Post-translational Modifications and Protein Function
Proteins don't become fully functional the moment they roll off the ribosome. After synthesis, they undergo chemical changes called post-translational modifications (PTMs) that alter their structure, function, stability, and localization. PTMs let cells fine-tune protein activity quickly, without having to transcribe and translate entirely new proteins every time conditions change.
Equally important is protein folding: a protein's 3D shape determines what it can do, and specialized proteins called chaperones ensure that folding happens correctly. When PTMs or folding go wrong, the consequences range from lost function to serious disease.
Types of Post-translational Modifications
Phosphorylation is the addition of a phosphate group to a protein, carried out by enzymes called kinases. This is one of the most common PTMs and is reversible: phosphatases remove the phosphate group. Adding or removing a phosphate induces a conformational change that can switch a protein "on" or "off."
- Central to cell signaling (e.g., the insulin signaling pathway), metabolism (e.g., regulation of glycogen synthase), and cell cycle control (e.g., cyclin-dependent kinases activating cell division checkpoints)
Glycosylation is the attachment of sugar molecules to a protein. There are two main types:
- N-linked glycosylation attaches sugars to asparagine residues and occurs in the ER.
- O-linked glycosylation attaches sugars to serine or threonine residues and occurs in the Golgi apparatus.
Glycosylation serves as a quality-control checkpoint for protein folding, protects proteins from degradation, and influences cell-cell interactions (for example, cell adhesion molecules on the cell surface rely on proper glycosylation to bind their partners).
Ubiquitination is the covalent attachment of a small protein called ubiquitin to a target protein. Its best-known role is tagging proteins for destruction by the proteasome, but ubiquitination also regulates protein localization (e.g., nuclear transport), activity (e.g., transcription factor regulation), and signaling.
Ubiquitination requires a three-enzyme cascade:
- E1 (activating enzyme) activates ubiquitin in an ATP-dependent step.
- E2 (conjugating enzyme) carries the activated ubiquitin.
- E3 (ligase enzyme) recognizes the specific substrate and transfers ubiquitin to it. Substrate specificity comes mainly from the E3.
PTMs share a common theme: they're fast, often reversible, and let the cell repurpose existing proteins rather than building new ones from scratch.

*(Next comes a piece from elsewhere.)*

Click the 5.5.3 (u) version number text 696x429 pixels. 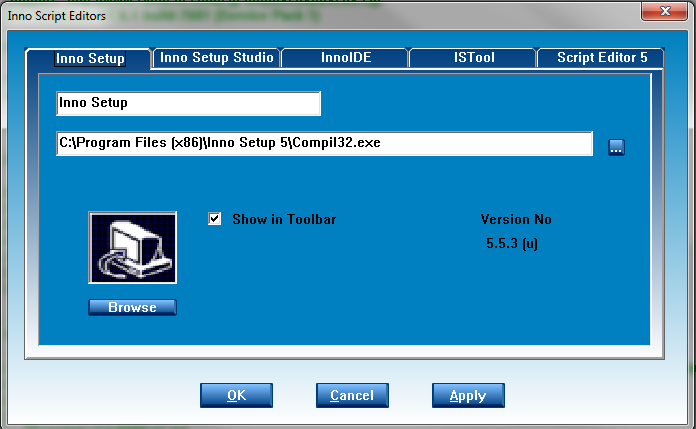(512, 243)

Protein Folding and Chaperones
How Chaperones Work
Chaperones are proteins that help other proteins fold into their correct 3D conformations. Without them, newly synthesized polypeptides or stress-damaged proteins tend to misfold and clump together into aggregates.

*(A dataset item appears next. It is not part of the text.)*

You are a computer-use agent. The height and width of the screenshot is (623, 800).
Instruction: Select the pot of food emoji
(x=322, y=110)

Key families of chaperones include the heat shock proteins (Hsp70, Hsp90, Hsp60) and chaperonins like the bacterial GroEL/GroES complex. They assist folding through several mechanisms:
- Shielding partially folded proteins from the crowded cytoplasm to prevent aggregation.
- Providing an isolated folding chamber (the GroEL/GroES complex encapsulates a single polypeptide, giving it a protected space to fold).
- Refolding proteins that have been denatured by heat shock or oxidative stress.
- Routing hopeless cases for degradation: the co-chaperone CHIP has ubiquitin ligase activity and can tag terminally misfolded proteins for proteasomal destruction.
Consequences of Improper Modifications
When PTMs go wrong or chaperone systems fail, proteins malfunction, and disease often follows.
- Hyperphosphorylation of tau is a hallmark of Alzheimer's disease. Excess phosphate groups cause tau to detach from microtubules and aggregate into neurofibrillary tangles, disrupting neuronal function.
- Abnormal glycosylation is common in cancer cells. Altered sugar patterns on integrins, matrix metalloproteinases, and selectins promote changes in cell adhesion, tissue invasion, and metastasis.
- Impaired ubiquitination leads to accumulation of misfolded proteins. In Parkinson's disease, mutations in the E3 ubiquitin ligase Parkin prevent proper clearance of damaged proteins and cause mitochondrial dysfunction.
Because PTMs are so central to disease, they're also therapeutic targets. Kinase inhibitors like imatinib treat chronic myeloid leukemia by blocking an overactive kinase. Proteasome inhibitors like bortezomib treat multiple myeloma by disrupting protein degradation in cancer cells. Hsp90 inhibitors are being explored in cancer therapy to destabilize oncogenic proteins that depend on chaperone support.